Mais au-delà du geste autoritaire, ce renvoi porte la marque d’un mimétisme profondément enraciné : celui du dominé qui, une fois en position de pouvoir, reproduit les réflexes de son ancien maître. En expulsant les étudiants dahoméens, les autorités sénégalaises ont, consciemment ou non, répliqué la mesure d’expulsion prise quelques mois plus tôt par la France à l’encontre de Daniel Cohn-Bendit. Ce mimétisme, aussi aveugle que simiesque, faisait fi des spécificités éthiques et politiques du contexte panafricain, qui exigeaient au contraire solidarité, hospitalité intellectuelle et coopération. Le réflexe sécuritaire l’a emporté sur la logique unitaire. Ce fut une répétition — déplacée et symboliquement tragique — du geste de la métropole française, dans un contexte pourtant radicalement différent : même posture, même violence symbolique, mais même illusion de souveraineté.

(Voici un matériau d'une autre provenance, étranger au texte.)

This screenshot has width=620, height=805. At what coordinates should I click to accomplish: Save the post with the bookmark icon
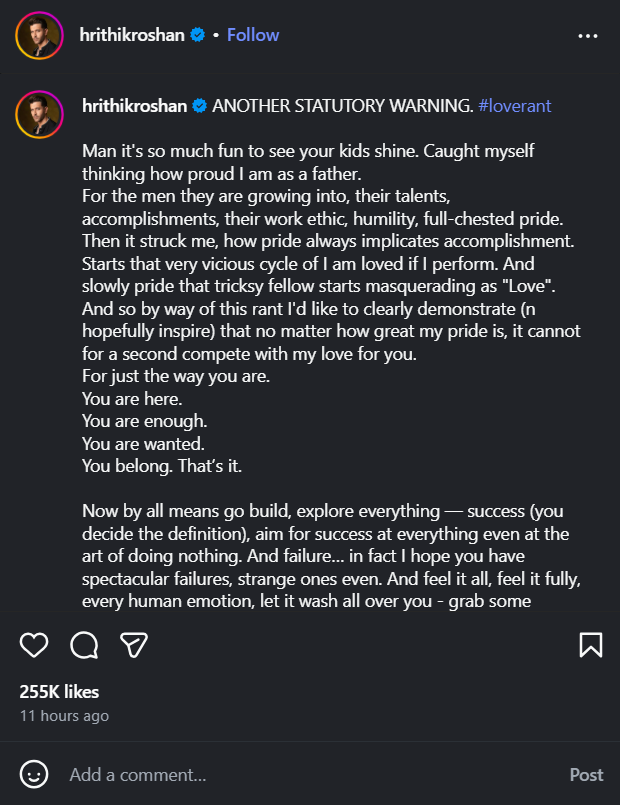[590, 645]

La réaction du Dahomey : création d’une université nationale

Campus de l’Université du Dahomey, Abomey‑Calavi – 1970

Le renvoi brutal des étudiants fut un choc pour les autorités du Dahomey. Sous la pression de l’opinion publique et des étudiants eux-mêmes, le gouvernement décida de mettre en place une structure d’enseignement supérieur sur le sol national. C’est ainsi que fut créée, en 1970, l’Université du Dahomey. Elle marqua à la fois un geste de fierté nationale et une forme de repli stratégique. L’université devint un espace de formation autonome, mais aussi un symbole : celui d’une Afrique qui, au lieu de s’unir, se défendait en rangs dispersés, nationalement sinon ethniquement clivés, à l’échelle de ses États-nations.

Ce que cette histoire nous dit : entre solidarité africaine et concurrence étatique

Loin de l’idéal d’une Afrique unie, l’épisode du renvoi des étudiants béninois révèle la prégnance des intérêts étatiques, des clivages nationaux, et parfois des préjugés entre pays africains. Le discours panafricaniste servait alors de vernis à des pratiques bien plus pragmatiques, et parfois brutales. Loin d’être un cas isolé, cet épisode illustre une constante : la difficulté d’une vraie unité sans reconnaissance des diversités, sans justice, sans mémoire partagée.

Une mémoire à réveiller : éduquer sans mythifier

Il est urgent que la jeunesse africaine développe une conscience historique lucide. Le panafricanisme ne peut être réduit à un slogan ou un rêve nostalgique. Il doit s’ancrer dans une analyse critique des faits, des conflits, des trahisons, mais aussi des espoirs réels. Réveiller la mémoire du renvoi des étudiants béninois, c’est aussi rendre hommage à leur résistance et à leur désir d’éducation, mais c’est surtout apprendre à ne pas idolâtrer des figures ou des idées sans les soumettre à l’examen de la réalité.

L’histoire du renvoi des étudiants béninois de Dakar nous rappelle que la construction africaine ne saurait faire l’économie de la vérité. Le panafricanisme n’est pas mort, mais il ne renaîtra que dépouillé de ses illusions. Pour construire une unité authentique, il faudra oser regarder en face les failles du passé, les clivages du présent, et inventer ensemble une autre façon d’être africain, solidaire, et libre.